Galípolo disse ainda que o BC fará o que for necessário para cumprir seu mandato de levar a inflação à meta. Ele acrescentou que a direção da política monetária é a desejada para o cumprimento do mandato do BC, de conduzir a inflação à meta.

"Toda vez que for necessário, o BC vai usar a taxa de juros", reforçou.

A taxa básica Selic está atualmente em 15% ao ano, e os agentes do mercado financeiro especulam sobre quando o BC iniciará o ciclo de cortes, considerando o processo de desinflação no Brasil.

Economistas consultados pelo BC no relatório Focus divulgado nesta segunda-feira reduziram de 12,25% para 12% a projeção para a Selic ao final de 2026, sem prever corte da taxa na última reunião deste ano, em dezembro.

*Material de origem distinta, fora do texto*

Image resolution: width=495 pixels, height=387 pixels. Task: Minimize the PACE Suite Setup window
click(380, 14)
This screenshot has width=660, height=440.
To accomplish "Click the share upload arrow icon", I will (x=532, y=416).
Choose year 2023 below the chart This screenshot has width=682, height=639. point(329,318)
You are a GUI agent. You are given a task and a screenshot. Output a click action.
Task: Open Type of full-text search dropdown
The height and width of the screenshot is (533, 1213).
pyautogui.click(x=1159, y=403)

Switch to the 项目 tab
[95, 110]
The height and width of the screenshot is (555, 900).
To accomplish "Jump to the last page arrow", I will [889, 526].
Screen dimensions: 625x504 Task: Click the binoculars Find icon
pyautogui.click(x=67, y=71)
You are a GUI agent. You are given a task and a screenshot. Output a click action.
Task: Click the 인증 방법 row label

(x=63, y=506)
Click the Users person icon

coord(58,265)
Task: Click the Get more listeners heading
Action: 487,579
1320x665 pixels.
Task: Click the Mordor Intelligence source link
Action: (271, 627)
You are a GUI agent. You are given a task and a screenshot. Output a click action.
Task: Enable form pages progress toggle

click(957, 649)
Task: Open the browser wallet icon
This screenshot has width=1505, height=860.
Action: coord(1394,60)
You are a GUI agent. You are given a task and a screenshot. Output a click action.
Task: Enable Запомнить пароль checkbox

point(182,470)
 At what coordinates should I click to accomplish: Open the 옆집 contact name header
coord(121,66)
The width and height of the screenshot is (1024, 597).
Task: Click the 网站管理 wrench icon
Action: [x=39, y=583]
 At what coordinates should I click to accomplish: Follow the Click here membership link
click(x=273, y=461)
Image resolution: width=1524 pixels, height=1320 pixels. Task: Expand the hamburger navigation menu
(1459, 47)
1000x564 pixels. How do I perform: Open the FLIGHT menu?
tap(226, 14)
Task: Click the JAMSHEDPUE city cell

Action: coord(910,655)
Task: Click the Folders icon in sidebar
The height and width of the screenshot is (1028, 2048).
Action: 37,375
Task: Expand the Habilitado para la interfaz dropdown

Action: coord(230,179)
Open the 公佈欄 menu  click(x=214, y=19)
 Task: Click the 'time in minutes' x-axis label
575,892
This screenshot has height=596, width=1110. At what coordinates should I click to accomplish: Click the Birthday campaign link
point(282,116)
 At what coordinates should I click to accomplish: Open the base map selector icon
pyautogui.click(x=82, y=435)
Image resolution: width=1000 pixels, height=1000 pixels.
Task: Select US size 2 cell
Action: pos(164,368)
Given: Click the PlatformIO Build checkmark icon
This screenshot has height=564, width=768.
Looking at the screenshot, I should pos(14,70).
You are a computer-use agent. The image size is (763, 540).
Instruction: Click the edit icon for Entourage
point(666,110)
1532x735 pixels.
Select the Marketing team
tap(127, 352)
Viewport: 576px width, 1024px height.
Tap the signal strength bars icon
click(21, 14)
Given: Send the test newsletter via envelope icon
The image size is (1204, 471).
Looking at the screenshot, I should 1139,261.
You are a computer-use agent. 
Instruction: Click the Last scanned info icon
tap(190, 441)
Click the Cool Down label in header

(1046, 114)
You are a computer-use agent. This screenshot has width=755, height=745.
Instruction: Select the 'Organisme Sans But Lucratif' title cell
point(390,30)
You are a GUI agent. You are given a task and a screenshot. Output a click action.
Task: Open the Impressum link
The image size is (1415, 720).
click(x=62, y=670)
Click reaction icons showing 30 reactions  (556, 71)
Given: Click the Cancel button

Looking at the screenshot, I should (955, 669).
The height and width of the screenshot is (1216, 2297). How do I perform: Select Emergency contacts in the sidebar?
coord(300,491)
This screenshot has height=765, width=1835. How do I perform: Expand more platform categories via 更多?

Ao tratar do tema de estabilidade financeira, Galípolo destacou que os bancos são instituições "falíveis", e que é importante que o BC aprenda e evite a repetição de erros de passado.

Sem citar o Banco Master, que teve sua liquidação extrajudicial decretada pelo BC este mês, Galípolo disse ainda que o BC "seguiu o gabarito" ao tratar da questão da estabilidade financeira este ano.

(Por Fabrício de Castro; reportagem adicional de Bernardo Caram)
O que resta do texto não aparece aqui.